I'd like to believe that the printed page is the new avant garde, which it was with the oral tradition's collapse, but it seems unlikely. At least in my lifetime. Technology has shattered attention spans, leaving young minds in pieces, which is evident in their emerging language. Books? Narratives? Page upon page of black specs on white backgrounds? If it can't be YouTubed, it's not worth the effort.

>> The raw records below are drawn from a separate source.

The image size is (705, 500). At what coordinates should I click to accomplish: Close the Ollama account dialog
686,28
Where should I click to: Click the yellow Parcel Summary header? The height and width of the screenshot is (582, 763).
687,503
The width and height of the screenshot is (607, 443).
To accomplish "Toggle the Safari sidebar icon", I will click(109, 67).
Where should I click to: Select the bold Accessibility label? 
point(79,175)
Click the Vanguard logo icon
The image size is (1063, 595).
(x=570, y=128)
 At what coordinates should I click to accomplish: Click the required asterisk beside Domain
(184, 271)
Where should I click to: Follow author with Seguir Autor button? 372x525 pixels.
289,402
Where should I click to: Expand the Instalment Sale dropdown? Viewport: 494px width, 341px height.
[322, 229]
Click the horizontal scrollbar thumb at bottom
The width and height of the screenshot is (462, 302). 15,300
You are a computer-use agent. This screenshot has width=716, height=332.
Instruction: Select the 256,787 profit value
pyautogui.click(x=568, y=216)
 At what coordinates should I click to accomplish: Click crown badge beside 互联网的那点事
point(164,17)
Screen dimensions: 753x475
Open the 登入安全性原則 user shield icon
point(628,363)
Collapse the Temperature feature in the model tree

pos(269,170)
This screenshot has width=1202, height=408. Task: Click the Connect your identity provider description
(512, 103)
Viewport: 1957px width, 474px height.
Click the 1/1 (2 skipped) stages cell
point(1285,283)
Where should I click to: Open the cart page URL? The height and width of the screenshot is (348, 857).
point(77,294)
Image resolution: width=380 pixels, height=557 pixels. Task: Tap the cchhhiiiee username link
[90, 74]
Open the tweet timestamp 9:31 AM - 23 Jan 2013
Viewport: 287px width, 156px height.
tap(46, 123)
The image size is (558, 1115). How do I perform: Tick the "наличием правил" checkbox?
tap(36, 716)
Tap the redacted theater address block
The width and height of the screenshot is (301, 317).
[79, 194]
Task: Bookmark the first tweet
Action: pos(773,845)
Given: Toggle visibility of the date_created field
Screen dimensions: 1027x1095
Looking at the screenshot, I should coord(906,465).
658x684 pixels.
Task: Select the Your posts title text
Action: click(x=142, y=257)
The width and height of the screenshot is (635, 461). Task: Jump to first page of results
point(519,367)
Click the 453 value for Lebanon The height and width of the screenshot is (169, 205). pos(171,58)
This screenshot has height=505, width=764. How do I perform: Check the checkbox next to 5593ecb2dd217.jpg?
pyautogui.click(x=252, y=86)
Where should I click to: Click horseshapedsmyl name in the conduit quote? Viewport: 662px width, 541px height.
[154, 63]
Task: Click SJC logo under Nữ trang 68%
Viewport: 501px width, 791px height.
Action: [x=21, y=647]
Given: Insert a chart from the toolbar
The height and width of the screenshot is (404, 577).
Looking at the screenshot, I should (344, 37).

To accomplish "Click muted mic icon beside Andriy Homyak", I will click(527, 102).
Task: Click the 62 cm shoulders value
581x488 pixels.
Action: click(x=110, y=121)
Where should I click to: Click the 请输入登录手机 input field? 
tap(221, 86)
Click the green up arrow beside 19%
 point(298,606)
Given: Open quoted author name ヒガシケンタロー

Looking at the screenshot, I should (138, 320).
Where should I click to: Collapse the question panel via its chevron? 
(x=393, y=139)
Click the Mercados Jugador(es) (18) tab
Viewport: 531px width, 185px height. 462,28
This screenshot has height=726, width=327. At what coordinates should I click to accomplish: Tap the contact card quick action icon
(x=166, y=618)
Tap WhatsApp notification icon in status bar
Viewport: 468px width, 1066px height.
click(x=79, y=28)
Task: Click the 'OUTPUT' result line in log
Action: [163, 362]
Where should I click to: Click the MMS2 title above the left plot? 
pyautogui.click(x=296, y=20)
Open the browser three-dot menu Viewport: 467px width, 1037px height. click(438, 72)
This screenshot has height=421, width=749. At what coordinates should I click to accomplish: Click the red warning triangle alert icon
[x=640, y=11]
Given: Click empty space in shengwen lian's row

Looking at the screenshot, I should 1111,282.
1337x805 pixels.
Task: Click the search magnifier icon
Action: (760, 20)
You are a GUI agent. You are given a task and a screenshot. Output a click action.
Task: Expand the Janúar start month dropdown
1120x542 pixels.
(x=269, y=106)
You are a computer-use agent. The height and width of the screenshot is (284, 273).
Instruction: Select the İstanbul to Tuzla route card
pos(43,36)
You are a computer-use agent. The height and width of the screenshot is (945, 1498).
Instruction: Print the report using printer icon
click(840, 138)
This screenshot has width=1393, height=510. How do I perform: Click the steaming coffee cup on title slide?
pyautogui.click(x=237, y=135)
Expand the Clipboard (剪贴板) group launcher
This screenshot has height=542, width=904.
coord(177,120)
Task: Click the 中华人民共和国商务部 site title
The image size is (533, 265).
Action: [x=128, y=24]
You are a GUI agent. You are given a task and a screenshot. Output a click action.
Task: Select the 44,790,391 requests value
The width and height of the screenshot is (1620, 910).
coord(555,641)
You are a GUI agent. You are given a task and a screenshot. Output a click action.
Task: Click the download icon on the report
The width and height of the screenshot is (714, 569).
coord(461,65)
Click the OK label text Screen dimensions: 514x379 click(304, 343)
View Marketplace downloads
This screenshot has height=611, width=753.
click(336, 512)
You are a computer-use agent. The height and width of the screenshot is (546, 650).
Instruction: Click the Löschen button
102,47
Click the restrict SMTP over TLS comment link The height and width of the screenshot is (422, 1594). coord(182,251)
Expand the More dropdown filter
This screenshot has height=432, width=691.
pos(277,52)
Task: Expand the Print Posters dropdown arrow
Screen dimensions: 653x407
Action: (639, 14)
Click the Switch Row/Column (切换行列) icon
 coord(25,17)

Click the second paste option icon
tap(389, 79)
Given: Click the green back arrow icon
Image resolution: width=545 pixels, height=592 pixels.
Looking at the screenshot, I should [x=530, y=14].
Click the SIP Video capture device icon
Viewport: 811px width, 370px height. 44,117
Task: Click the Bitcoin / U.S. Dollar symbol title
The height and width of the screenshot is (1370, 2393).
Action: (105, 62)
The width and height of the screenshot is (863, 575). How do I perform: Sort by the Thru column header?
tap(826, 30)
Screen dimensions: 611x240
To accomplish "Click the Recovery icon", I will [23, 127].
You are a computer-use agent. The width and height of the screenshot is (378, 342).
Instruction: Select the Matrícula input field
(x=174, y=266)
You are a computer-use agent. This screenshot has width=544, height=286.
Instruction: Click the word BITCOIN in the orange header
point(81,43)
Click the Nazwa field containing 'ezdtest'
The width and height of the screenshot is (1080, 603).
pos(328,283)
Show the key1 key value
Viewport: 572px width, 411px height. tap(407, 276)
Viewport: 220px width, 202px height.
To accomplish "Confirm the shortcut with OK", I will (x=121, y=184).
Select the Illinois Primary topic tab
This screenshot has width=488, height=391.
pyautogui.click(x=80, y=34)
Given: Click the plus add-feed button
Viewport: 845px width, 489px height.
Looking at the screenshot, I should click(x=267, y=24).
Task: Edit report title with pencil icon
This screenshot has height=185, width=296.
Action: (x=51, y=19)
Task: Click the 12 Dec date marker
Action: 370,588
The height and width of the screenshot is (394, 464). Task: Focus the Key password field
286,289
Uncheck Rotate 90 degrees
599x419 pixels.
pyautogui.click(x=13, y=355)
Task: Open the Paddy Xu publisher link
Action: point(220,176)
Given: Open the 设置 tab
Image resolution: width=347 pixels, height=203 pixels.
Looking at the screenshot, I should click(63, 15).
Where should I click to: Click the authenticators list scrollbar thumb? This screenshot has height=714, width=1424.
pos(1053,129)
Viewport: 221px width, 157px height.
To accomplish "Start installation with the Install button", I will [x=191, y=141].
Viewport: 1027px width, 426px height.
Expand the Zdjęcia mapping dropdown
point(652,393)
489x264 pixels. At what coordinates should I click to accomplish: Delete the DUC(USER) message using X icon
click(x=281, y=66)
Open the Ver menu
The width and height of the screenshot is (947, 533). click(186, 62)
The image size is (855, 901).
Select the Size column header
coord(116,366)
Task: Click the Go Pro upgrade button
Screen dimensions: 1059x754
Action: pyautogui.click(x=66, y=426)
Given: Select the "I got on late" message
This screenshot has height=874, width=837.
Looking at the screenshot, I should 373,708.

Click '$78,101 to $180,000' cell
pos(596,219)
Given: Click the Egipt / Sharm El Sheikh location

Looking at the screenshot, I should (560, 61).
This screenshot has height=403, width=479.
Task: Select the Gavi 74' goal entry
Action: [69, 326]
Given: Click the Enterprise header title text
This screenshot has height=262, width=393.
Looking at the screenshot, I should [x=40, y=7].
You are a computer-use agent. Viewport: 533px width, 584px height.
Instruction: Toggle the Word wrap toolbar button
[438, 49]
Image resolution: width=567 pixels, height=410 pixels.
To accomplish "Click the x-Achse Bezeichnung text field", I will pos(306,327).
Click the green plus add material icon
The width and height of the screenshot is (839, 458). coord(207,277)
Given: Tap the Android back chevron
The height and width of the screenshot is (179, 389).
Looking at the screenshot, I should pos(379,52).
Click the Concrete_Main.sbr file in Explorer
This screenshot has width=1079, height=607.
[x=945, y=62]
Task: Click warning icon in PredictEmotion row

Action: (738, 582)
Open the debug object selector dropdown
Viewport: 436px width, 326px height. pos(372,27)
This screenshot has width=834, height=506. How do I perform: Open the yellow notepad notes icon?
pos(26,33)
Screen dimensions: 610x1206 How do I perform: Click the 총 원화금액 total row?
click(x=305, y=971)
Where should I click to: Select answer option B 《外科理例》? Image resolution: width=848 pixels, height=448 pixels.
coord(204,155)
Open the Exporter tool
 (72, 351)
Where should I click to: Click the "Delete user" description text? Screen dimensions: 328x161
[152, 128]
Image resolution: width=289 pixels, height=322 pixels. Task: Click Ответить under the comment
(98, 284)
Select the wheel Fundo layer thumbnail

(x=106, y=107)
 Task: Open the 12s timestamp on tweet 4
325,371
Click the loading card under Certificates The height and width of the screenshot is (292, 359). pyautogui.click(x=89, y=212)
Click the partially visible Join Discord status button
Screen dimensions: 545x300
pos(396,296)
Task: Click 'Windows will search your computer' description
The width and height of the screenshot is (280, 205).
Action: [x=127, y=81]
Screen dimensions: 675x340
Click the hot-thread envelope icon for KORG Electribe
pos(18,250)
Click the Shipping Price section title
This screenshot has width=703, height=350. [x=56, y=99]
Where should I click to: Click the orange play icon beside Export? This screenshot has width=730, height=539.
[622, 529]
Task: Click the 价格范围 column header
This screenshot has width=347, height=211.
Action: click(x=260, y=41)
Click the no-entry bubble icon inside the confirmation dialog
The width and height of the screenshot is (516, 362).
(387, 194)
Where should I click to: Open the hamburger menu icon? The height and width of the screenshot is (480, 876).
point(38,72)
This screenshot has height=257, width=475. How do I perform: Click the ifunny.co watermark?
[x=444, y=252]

Oh, what a reactionary I've become. I confess it. But how could I not? I better understand earlier generations of elders bemoaning the end of creativity and intelligence, for in a sense they were right. Each new technological advance further sapped creative initiative, distracting minds from self to machine. Probably inevitable. And now distraction is everywhere, leaving us exposed and powerless. Or at least giving us that impression. Anything can happen, but for that to occur, something has to happen.

I'm not crazy enough to claim that The Project is any answer. I'm still trying to figure it out for myself. Yet something tells me that old forms like books and live performance are a way out, if not a way back. Fading clouds in an aging mind? Could be. But what the fuck do we have to lose?

There's video making the rounds featuring a young man apparently having a bad acid trip at LA's Egyptian Theatre while watching 2001: A Space Odyssey. The main video, which shows the whole thing, has been made for private use. The few others are either too dark to see or begin well into the episode. In short, the kid met some hostile resistance, including getting sucker punched by some asshole while being restrained.

Tripping at Kubrick's 2001. Very retro. I never saw this on hallucinogens; smoked a lot of reefer before going in, though. So did pretty much everyone else. No fear of reeking. We all stank. And we all watched Kubrick's film without freaking or causing commotion -- those of us who remained awake, that is.

But that was back in a more open time, when people took a different attitude toward public drug consumption. If someone freaked, he or she wasn't punched, tackled or pushed around. It was commonly understood and usually dealt with in a peaceful manner, but not always (the late-70s took an anti-hippie turn). Clearly, the guy in the video needed help, and if he was tripping, hostility and physical violence were detrimental tactics. It only increased his paranoia.

Personally, I don't know why anyone would drop acid in public. Alienation, anger, hatred, and fear are everywhere. American culture is having an extended nervous breakdown, which is somewhat reflected in pop culture (though the dominant narrative remains big happy smiles, everything's great, keep consuming you lucky Americans you), but is much darker than our better artists have yet to fully translate.

Trip in this environment? Your call, but as Bill Hicks said about psilocybin, go back to nature and let your mind roam openly-hidden reality. Booze, not hallucinogens, is better for the slaughterhouse.

Weed may work, but as Louis C.K. demonstrates on his very funny FX show, the new shit can be problematic for us old timers. Never hit a young person's bong unless you're ready to travel.